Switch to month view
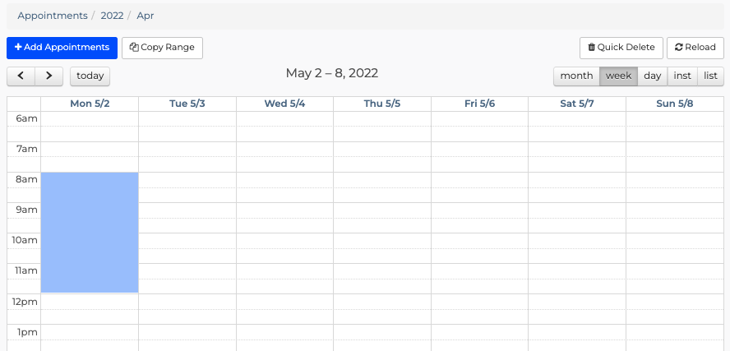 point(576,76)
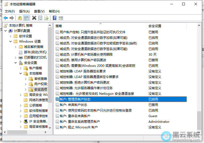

---

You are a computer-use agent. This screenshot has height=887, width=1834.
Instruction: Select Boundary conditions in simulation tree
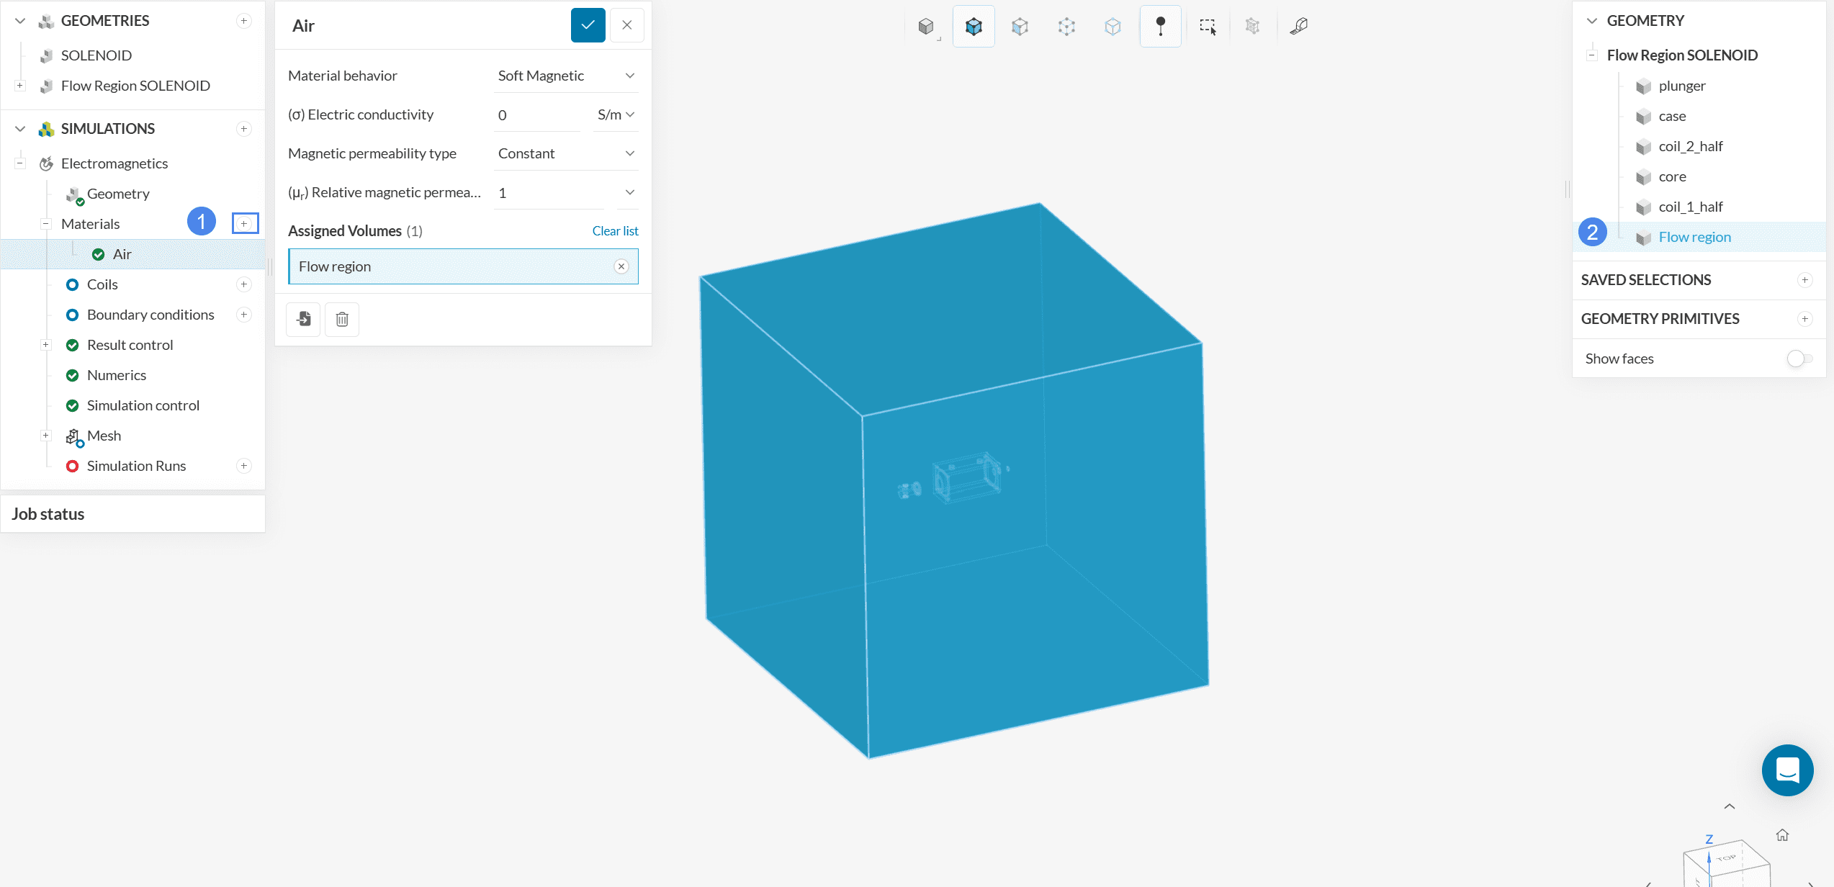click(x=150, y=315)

DIRECTIONS FOR THIS TASK |
Repeat the data word for word, everything from the line containing "You are a computer-use" down to the line containing "click(x=150, y=315)", with both of those lines included. Leave the pictures out of the answer.

FINAL RESULT |
You are a computer-use agent. This screenshot has height=887, width=1834.
Instruction: Select Boundary conditions in simulation tree
click(x=150, y=315)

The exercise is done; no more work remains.